A $90 million settlement of an investor lawsuit against MF Global Holdings Ltd. and its former parent, Man Group Plc, over a 2008 wheat-trading loss was cast into doubt by the futures broker’s bankruptcy filing.
A Manhattan federal judge is scheduled to decide on Nov. 18 whether to approve the settlement. The case is a class-action, or group, suit against MF Global, Man Group, underwriters of MF Global’s initial public offering in July 2007, and some of the firm’s officers and directors.
The settlement allows investors to back out of the deal if they’re not paid the full $90 million, court records show. Lawsuits against the firm were automatically halted after MF Global filed for bankruptcy protection on Oct. 31. A bankruptcy judge must decide whether MF Global may contribute to the accord. MF Global’s portion of the settlement, which covers shareholders from July 2007 to February 2008, is $2.5 million.
“If the bankruptcy court gives us approval, we’ll go forward,” Mark Rosen, a lawyer for the investors, said in an interview today. “It’s not in our hands right now. It’s in the hands of the bankruptcy court.”
Rosen wouldn’t say what investors would do if the bankruptcy court refuses to permit the suit against MF Global to proceed. Man Group is contributing $32.5 million to the settlement of litigation with a group of public pension funds. Court records don’t identify other contributors.
Lawyers for Man Group and MF Global’s underwriters didn’t return calls seeking comment on the prospects for the settlement.
MF Global sought bankruptcy protection last month after disclosing investments related to $6.3 billion in European sovereign debt. Its operating unit, MF Global Inc., is being overseen by a trustee probing possible fraud. The Federal Bureau of Investigation is also investigating, according to a person familiar with the matter.
Jon Corzine, a former New Jersey governor and ex-Goldman Sachs Group Inc. co-chairman, quit as MF Global’s chief executive officer on Nov 4.
MF Global listed $39.7 billion in debt and $41 billion in assets and said it has about $26 million in cash. About $593 million of customer funds are unaccounted for, according to a person with knowledge of probes into the collapse.
The investor lawsuit follows an earlier scandal. Shares of the broker fell 28 percent on Feb. 28, 2008, after the firm disclosed that Evan Brent Dooley, an employee in the office in Memphis, Tennessee, lost $141.5 million making bad wheat futures trades.
Investors said they lost $1.14 billion after shares fell. MF Global’s underwriters included Citigroup Inc. and JPMorgan Chase & Co.
Dooley, who was fired by MF Global, was indicted by a federal grand jury in Chicago for wire fraud and violations of the Commodity Exchange Act. He’s accused of persuading MF Global to open a trading account in his name and acting as guarantor by misrepresenting his financial condition.

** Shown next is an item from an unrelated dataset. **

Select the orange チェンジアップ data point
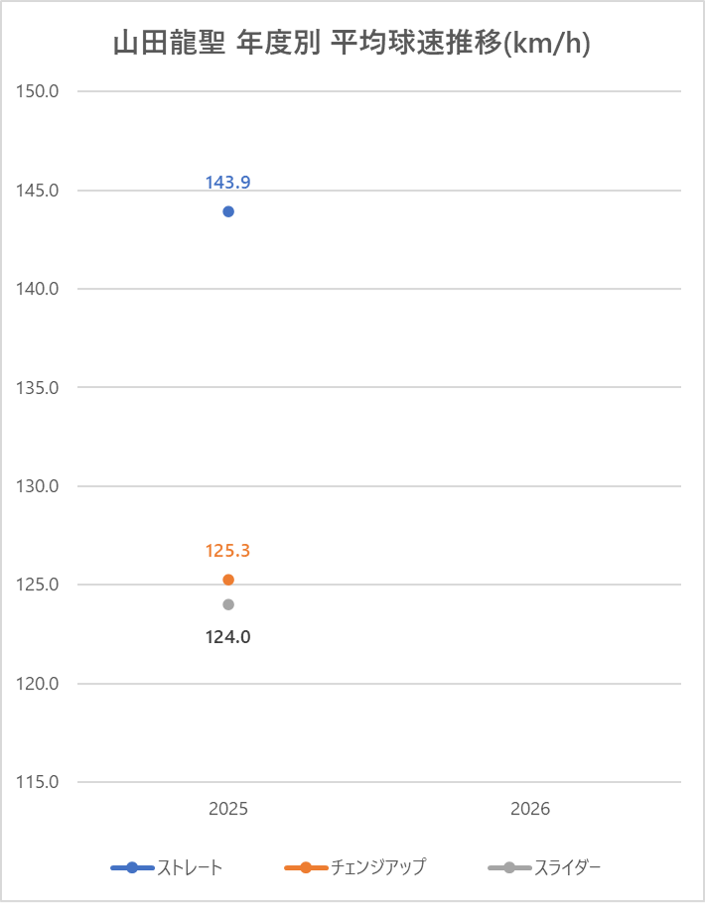This screenshot has width=705, height=903. [x=228, y=580]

The case is pending.
The investor complaint accuses MF Global of lying in its public filings about its “highly touted risk management.”
It focuses on Dooley’s trading and what the complaint said was “wholly inadequate” back-office systems that were “overwhelmed” after the 2005 acquisition of assets from Refco Inc. Refco went bankrupt two months after its August 2005 IPO that raised $670 million. CEO Phillip Bennett was convicted of hiding hundreds of millions of dollars in bad debt.
‘Key Risk Areas’
“Controls over key risk areas such as broker trading and broker execution of trades requested by customers were either nonexistent or, at best, ineffective,” the complaint said.

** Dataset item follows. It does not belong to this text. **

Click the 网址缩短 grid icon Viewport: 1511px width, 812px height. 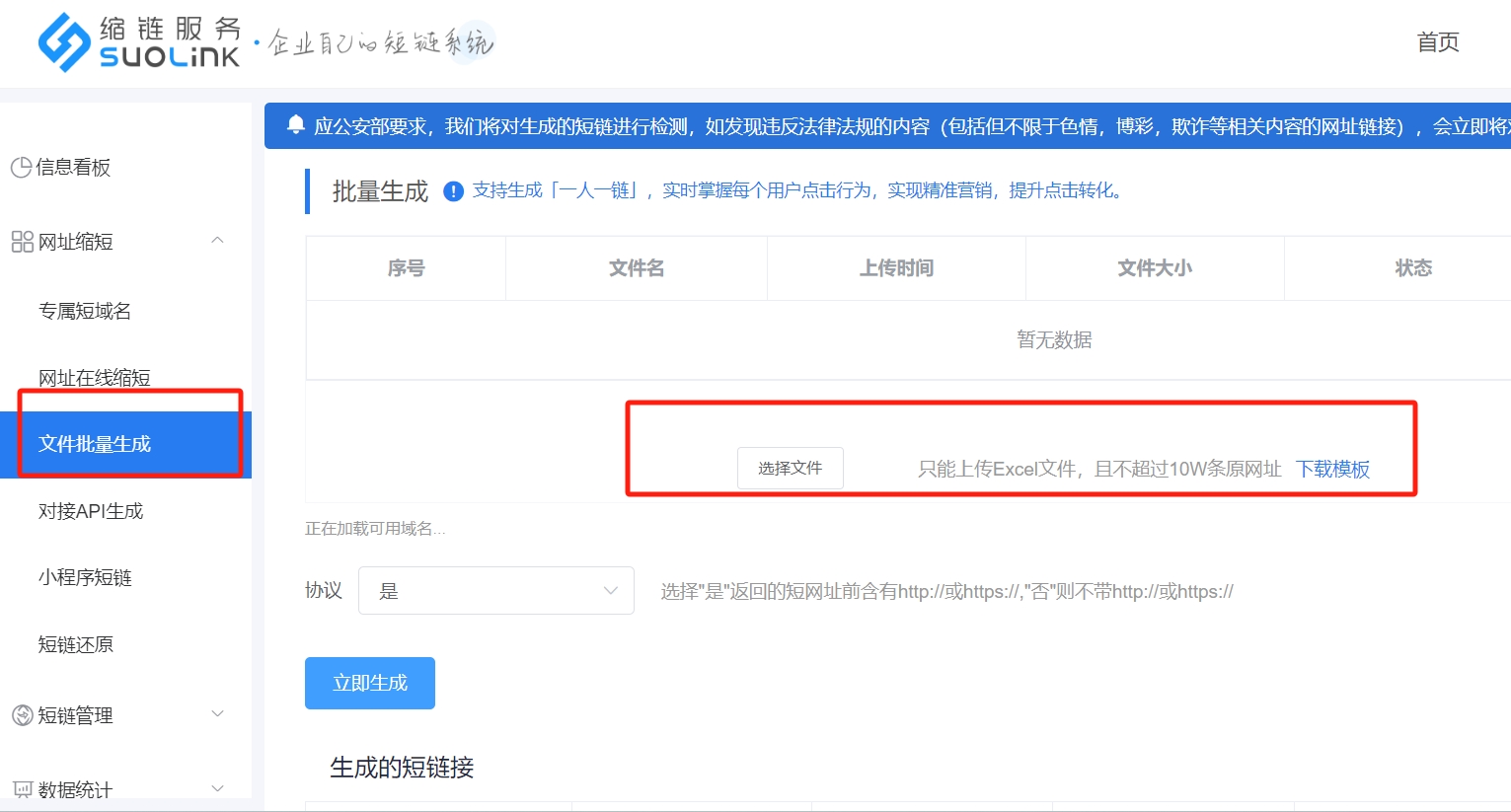(22, 242)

The complaint cited an “overstretched risk management back office” and a failure to require brokers to adhere to internal margin trading requirements and Commodity Futures Trading Commission regulations.
Aside from the Dooley trading losses, the lawsuit cited a $77 million settlement by the firm and an employee over trading losses involving an offshore hedge fund.

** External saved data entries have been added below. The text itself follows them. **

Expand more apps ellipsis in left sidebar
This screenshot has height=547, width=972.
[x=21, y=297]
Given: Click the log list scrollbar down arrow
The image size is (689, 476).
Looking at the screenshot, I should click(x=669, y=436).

The CFTC filed a fraud lawsuit claiming that MF Global helped a Philadelphia hedge fund, Philadelphia Alternative Asset Management Co., hide trading losses from investors. The fund collapsed in 2005, and a receiver worked to recover assets for investors.
In December 2007, MF Global and the employee settled, agreeing to pay $69 million for the receivership estate, $6 million in legal costs and $2 million in a civil penalty to the CFTC.
The case is Rubin v. MF Global, 08-cv-2233, U.S. District Court, Southern District of New York (Manhattan). The bankruptcy case is MF Global Holdings Ltd., 11-bk-15059, U.S. Bankruptcy Court, Southern District of New York (Manhattan).